Fredericton, NB - May 7 2021
The Government of New Brunswick has released the results of its 90 day review and tenant groups are criticizing the report for failing to address urgent tenant demands.
The NB Coalition for Tenants Rights and ACORN NB have called for a moratorium on evictions for the duration of the COVID pandemic, an emergency 2% cap on rent increases, and a complete overhaul of the Residential Tenancies Act - a call supported by more than 30 community organizations.
In response, the government initiated a 90-day review of the situation facing tenants, kicking the can down the road while dozens of New Brunswickers continued to get evicted into a pandemic.
Thousands of tenants shared their stories with the government for this review. Organizations representing tenants made submissions during the review calling for a complete overhaul of the legislative framework governing residential tenancies. Demands included rent control, eviction protections, reining in Real Estate Investment Trusts (REITs) and increased investment in non-profit and cooperative housing.
The report, which makes 4 broad recommendations, largely misses the mark for tenant protections. The report, which consulted large REITs and landlord associations - many of which have been behind some of the worst eviction stories and rent increases - fails to recognize that many of these companies are in fact the problem.
“The only recommendation that we are pleased to see is the call to review the tenancy legislation,” said Sarah Lunney, representing ACORN NB. “We are calling on the government to act on this immediately.”
Tenants are also concerned that even this recommendation may not be implemented. “Premier Higgs stated at the outset of the review that there is no affordable housing crisis and later that he does not believe in rent control as a solution,” said Matthew Hayes, a tenant from Fredericton and spokesperson for the NB Coalition for Tenants Rights. “I’m worried that the government won’t follow up on this recommendation to review the legislation.”
During the pandemic, tenants spoke out about unchecked rent increases, evictions by renovation, and poor health standards. “The pandemic made a bad situation worse. It’s clear to us that many landlords have become pandemic profiteers,” said Aditya Rao, a tenant in Fredericton and a member of the NB Coalition for Tenants Rights. “The situation for tenants was already unsustainable and they have been pushed to a breaking point by the pandemic.”

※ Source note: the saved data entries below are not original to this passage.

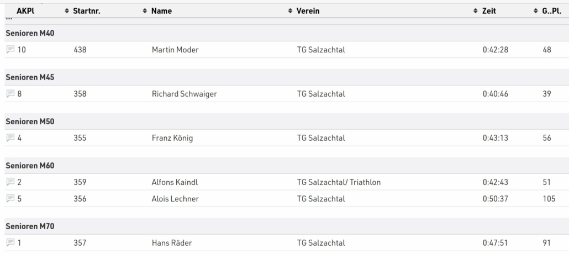
Task: Click start number 356
Action: 80,199
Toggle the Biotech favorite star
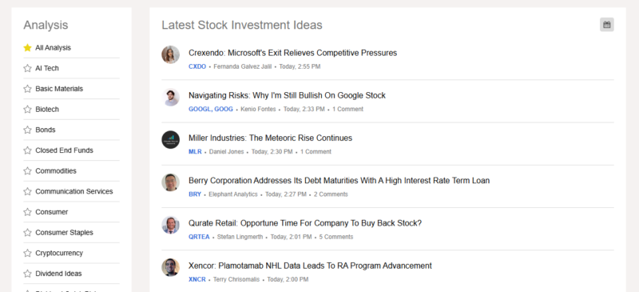Viewport: 639px width, 292px height. pyautogui.click(x=27, y=110)
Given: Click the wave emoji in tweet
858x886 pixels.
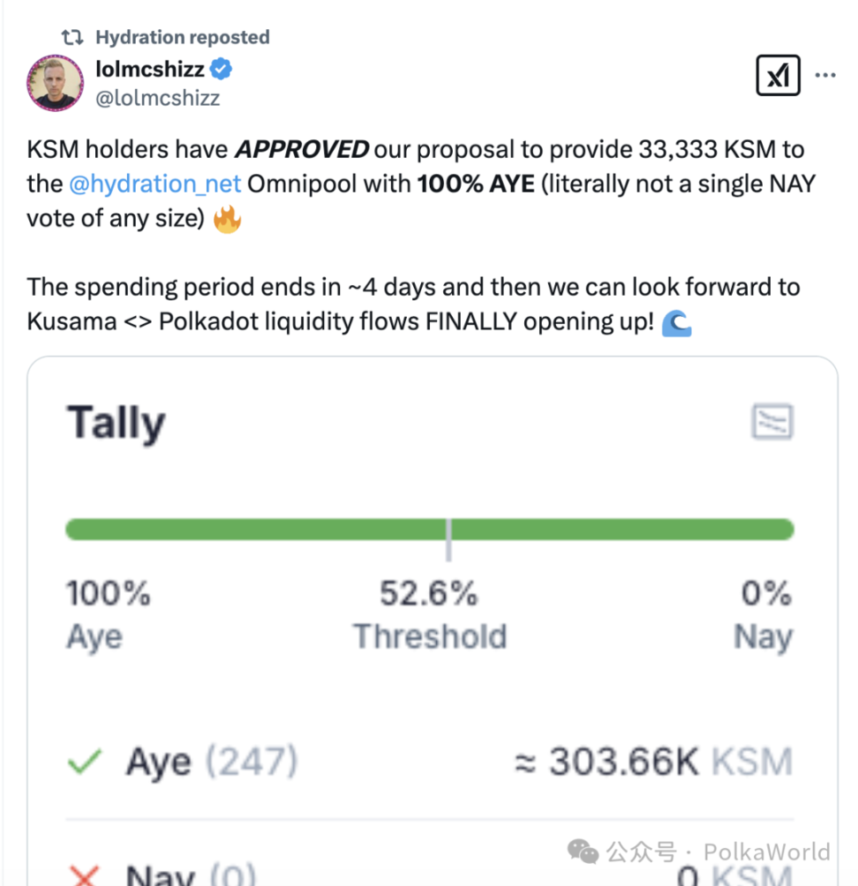Looking at the screenshot, I should click(x=676, y=324).
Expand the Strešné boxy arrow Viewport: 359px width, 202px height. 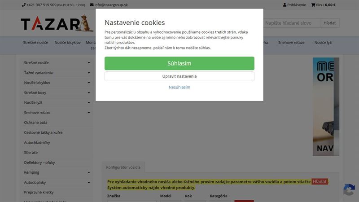point(89,93)
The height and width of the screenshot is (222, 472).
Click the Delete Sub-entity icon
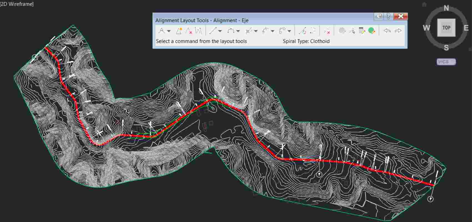pyautogui.click(x=327, y=31)

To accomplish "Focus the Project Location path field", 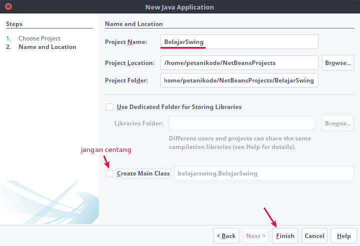I will pos(239,63).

Tenant groups in the province say they will continue to push for reforms at the municipal, provincial, and federal level. “Housing is a human right and it’s clear that we cannot and will not rely on landlords to regulate themselves. Something has to give,” said Jill Farrar, a tenant in Saint John and organizer with ACORN NB.
Both ACORN NB and the NB Coalition for Tenants Rights remain committed to working with the Government of New Brunswick to strengthen protections for tenants.